By Liang Hwee Ting, The Straits Times,
6 August 2000

Both countries to put in place systems to check what effect the haze has had on the rise in asthma and other respiratory infections.

PHUKET - THE worst may have been over when the 1997 haze did not make a comeback with similar fury. But the Singapore and Malaysian health ministries are not taking any chances.

The two authorities will be setting up systems to monitor the incidence of asthma in their countries as a result of the haze.

Malaysia will establish a monitoring system to keep track of the extent to which the haze contributes to an increase in cases of asthma and infections of the upper respiratory tract.

Singapore will study asthma deaths related to the haze.

An understanding of the relationship between the two will help both countries prepare for any future haze better.

Spearheading the effort is the Department of Respiratory and Critical Care Medicine at the Singapore General Hospital (SGH), together with the Ministry of Health's (MOH) Department of Epidemiology, Dr Philip Eng, head and senior consultant of SGH's Department of Respiratory and Critical Care Medicine said yesterday.

He was speaking at a two-day conference on asthma control, which is being attended by 120 chest specialists, GPs and paediatricians from Singapore, Malaysia, Thailand, Hongkong and Vietnam.

The study was initiated by the SGH and the ministry to validate a report published by Dr Shanta Emmanuel, Director of Family Health Services, MOH, earlier this year. Dr Emmanuel stated in her article in the medical journal, Respirology, that the haze problem has had no major impact on asthma in Singapore.

There were no asthma deaths or hospitalisation related to the haze. There was only an increase of about 10 per cent to 15 per cent in outpatient clinic attendance, and this too was confined to government polyclinics.

The problem is that it is difficult to study the real effects of the haze, said Dr Eng. The haze has lasted about three months in varying degrees of intensity each time it has hit the region since 1997.

There is a need to study its impact on asthma incidence and to classify the specific types of death due to the haze, as asthma deaths, deaths from lung diseases or deaths from heart-lung diseases.

He said: There is general reluctance among doctors to classify people as having died from asthma when asthma is actually quite treatable.

The team will draw their data from the Registry of Deaths by looking at recurring factors.
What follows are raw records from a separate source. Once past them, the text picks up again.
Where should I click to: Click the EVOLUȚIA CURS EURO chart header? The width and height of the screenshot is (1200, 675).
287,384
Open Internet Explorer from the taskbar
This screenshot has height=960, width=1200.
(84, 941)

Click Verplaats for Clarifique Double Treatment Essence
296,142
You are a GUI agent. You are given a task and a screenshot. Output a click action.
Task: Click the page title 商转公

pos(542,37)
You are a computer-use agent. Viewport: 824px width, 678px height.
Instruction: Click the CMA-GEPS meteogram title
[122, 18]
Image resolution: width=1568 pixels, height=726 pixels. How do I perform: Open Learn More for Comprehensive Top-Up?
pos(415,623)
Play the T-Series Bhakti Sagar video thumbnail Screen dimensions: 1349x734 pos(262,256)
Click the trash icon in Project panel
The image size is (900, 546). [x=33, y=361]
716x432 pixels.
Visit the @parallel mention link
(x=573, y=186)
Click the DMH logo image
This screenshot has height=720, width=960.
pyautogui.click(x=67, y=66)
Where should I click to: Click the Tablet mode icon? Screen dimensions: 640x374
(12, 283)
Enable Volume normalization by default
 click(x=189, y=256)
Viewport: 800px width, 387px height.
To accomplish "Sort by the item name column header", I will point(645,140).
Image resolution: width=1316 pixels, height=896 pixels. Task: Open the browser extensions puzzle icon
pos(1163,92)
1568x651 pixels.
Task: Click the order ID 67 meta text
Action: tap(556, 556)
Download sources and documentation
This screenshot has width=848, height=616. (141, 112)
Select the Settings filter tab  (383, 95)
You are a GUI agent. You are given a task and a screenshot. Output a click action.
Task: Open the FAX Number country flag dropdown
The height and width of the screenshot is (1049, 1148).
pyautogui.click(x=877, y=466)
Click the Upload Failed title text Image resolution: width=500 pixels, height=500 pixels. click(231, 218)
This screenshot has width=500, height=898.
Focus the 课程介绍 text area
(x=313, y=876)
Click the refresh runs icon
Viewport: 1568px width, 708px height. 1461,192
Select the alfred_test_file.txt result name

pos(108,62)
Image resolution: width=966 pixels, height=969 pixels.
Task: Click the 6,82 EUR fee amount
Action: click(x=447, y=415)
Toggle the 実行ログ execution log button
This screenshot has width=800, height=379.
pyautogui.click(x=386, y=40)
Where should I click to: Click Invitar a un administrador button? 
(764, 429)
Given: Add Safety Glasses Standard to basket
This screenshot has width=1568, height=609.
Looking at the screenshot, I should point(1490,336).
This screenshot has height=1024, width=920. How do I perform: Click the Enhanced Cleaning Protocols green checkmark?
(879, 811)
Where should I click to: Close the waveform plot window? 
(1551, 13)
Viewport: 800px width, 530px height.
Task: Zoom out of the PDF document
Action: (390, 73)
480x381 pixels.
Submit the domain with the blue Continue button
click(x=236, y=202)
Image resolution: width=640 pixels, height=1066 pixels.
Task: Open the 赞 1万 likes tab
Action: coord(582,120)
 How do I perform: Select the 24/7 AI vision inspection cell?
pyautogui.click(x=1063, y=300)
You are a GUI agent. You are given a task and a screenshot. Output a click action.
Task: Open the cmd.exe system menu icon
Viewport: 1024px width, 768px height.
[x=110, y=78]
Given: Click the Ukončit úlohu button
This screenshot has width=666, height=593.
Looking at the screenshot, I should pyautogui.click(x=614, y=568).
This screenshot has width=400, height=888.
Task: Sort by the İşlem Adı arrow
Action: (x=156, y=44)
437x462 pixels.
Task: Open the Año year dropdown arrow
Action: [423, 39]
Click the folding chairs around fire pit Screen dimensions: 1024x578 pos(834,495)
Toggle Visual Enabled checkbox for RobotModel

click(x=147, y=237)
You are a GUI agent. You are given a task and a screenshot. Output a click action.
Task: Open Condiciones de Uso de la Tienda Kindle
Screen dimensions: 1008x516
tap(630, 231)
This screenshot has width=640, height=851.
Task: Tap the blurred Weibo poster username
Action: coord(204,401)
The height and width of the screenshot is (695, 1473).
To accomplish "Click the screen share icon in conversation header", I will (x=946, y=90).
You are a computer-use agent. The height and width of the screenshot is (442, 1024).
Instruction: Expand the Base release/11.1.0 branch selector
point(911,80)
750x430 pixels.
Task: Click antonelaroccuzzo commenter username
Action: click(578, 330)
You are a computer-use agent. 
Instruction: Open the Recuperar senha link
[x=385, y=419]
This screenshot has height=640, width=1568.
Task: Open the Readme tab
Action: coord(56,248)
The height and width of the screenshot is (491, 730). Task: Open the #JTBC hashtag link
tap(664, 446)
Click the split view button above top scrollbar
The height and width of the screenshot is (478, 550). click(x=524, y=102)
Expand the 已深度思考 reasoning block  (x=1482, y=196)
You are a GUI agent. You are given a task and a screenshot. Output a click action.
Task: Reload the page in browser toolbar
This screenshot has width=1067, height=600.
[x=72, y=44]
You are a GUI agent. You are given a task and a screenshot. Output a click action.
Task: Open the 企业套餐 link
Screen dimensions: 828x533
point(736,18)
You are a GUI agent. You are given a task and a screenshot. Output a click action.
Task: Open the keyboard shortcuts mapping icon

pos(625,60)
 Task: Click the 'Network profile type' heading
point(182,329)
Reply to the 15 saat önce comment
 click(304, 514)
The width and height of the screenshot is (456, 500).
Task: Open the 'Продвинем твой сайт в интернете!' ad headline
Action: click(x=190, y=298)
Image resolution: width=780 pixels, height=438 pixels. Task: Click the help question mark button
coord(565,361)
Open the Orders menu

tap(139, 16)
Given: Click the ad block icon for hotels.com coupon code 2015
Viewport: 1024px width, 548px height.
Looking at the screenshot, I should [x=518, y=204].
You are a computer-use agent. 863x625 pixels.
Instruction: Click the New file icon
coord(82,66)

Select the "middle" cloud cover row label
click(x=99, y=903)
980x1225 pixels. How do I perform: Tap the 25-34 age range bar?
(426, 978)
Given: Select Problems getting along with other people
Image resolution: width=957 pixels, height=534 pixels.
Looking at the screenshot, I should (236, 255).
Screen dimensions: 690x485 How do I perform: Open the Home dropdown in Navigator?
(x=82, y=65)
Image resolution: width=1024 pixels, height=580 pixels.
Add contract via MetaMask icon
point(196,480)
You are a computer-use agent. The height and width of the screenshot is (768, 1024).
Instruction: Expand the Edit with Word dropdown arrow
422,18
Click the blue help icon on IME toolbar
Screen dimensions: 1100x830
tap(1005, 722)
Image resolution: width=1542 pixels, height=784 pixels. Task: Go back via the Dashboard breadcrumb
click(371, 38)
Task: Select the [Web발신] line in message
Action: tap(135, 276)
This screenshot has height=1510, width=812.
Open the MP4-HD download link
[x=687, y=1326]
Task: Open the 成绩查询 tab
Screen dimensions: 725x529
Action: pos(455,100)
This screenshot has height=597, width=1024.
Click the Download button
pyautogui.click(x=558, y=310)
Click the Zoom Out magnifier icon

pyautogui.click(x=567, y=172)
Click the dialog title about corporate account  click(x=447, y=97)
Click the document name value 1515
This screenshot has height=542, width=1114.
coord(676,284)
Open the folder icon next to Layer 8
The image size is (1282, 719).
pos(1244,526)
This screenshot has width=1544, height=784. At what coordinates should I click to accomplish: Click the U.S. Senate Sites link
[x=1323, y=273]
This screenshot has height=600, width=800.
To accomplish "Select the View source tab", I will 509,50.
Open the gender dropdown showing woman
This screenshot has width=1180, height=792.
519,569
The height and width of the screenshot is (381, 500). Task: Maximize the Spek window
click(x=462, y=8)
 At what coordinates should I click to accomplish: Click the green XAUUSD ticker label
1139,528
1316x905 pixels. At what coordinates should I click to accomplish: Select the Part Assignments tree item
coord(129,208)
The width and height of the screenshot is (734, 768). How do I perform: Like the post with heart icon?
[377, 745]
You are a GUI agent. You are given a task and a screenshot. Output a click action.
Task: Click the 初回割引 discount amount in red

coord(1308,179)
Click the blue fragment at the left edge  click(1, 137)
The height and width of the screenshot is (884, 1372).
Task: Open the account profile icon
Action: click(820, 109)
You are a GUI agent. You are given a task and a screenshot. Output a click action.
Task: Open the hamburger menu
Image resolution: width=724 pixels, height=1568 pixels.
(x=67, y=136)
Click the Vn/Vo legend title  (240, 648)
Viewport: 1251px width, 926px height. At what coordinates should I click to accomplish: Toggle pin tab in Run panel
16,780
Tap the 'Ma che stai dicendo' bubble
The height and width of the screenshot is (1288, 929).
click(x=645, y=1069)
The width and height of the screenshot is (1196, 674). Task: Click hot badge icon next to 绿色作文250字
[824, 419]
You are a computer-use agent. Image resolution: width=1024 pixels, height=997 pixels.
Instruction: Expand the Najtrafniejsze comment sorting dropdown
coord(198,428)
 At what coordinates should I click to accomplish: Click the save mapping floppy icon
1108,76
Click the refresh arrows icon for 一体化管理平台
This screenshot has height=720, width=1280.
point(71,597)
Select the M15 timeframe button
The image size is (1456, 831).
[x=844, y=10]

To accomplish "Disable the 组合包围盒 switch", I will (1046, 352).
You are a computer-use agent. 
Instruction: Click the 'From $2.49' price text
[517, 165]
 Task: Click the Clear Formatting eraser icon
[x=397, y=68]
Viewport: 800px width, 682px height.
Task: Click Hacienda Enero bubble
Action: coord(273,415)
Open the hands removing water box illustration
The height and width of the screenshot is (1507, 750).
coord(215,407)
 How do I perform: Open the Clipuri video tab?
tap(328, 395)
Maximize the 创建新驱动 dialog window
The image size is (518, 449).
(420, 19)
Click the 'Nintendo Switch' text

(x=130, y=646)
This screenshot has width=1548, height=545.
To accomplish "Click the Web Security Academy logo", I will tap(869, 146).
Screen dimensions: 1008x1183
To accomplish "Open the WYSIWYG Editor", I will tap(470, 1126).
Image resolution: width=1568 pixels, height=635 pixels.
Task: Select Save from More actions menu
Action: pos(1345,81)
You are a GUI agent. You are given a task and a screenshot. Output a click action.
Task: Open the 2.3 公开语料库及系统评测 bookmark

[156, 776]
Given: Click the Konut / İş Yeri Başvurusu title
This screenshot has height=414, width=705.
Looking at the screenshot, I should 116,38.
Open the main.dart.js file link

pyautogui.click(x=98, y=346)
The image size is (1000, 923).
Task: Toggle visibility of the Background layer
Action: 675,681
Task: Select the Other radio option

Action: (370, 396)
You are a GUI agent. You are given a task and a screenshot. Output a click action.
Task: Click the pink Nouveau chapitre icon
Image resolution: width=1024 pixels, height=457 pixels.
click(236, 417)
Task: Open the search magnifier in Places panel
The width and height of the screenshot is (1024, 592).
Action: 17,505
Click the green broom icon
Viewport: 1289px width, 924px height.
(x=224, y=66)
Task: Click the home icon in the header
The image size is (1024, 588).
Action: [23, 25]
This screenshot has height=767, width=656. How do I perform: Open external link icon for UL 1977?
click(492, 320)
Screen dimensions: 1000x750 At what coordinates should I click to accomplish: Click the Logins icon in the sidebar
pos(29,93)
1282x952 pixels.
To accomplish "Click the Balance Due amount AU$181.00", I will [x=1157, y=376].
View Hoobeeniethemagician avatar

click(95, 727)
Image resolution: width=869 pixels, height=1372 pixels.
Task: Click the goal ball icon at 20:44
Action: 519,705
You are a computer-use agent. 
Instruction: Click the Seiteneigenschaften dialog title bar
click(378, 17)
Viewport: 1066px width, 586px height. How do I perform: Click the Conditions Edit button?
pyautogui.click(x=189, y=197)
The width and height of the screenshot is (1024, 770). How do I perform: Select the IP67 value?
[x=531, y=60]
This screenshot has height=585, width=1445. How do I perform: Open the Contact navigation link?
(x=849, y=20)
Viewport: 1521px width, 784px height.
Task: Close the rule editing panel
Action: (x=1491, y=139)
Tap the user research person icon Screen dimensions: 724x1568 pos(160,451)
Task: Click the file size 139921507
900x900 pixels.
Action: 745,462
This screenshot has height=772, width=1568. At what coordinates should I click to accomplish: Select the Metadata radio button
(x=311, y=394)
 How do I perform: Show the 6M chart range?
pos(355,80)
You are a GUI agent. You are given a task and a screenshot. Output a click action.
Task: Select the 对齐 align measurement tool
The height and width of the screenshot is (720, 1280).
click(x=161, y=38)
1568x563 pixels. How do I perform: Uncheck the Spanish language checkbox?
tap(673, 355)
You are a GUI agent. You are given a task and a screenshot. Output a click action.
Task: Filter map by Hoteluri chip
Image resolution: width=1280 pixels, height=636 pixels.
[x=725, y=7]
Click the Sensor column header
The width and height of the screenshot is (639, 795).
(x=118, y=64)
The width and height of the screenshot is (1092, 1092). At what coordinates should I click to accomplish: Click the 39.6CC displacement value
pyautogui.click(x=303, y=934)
Funding for the study was already in place and the study would be completed in three months, said Dr Eng.

Generally, there is no major cause for concern as long as the situation does not worsen and PSI levels do not exceed those recorded in 1997, he added.

There may not be a great cause for concern right now but Malaysia was not going to be caught unprepared again like it did when the haze hit the peninsula in 1997, said Dr I Kuppusamy, Director of the Institute of Respiratory Medicine, Kuala Lumpur.

Malaysia was one of the worst hit when forest fires, aggravated by the El Nino dry-weather phenomenon, shrouded much of South-East Asia with thick smoke from August that year to early 1998. During that period, said Dr Kuppusamy, there were no proper mechanisms to monitor the impact of the haze on asthma.

This should change within the next couple of months once the monitoring system is put in place starting with the Malaysian Ministry of Health hospitals and large polyclinics, he added.

The haze watch has become a yearly affair in Singapore since 1997. But so far this year, Singapore has been spared the smoke from the Sumatra fires.

For Malaysia too, the air has been relatively haze-free this year. Fortunately, the little bit of haze we've had here has been dampened by bouts of rain, said Dr Kuppusamy.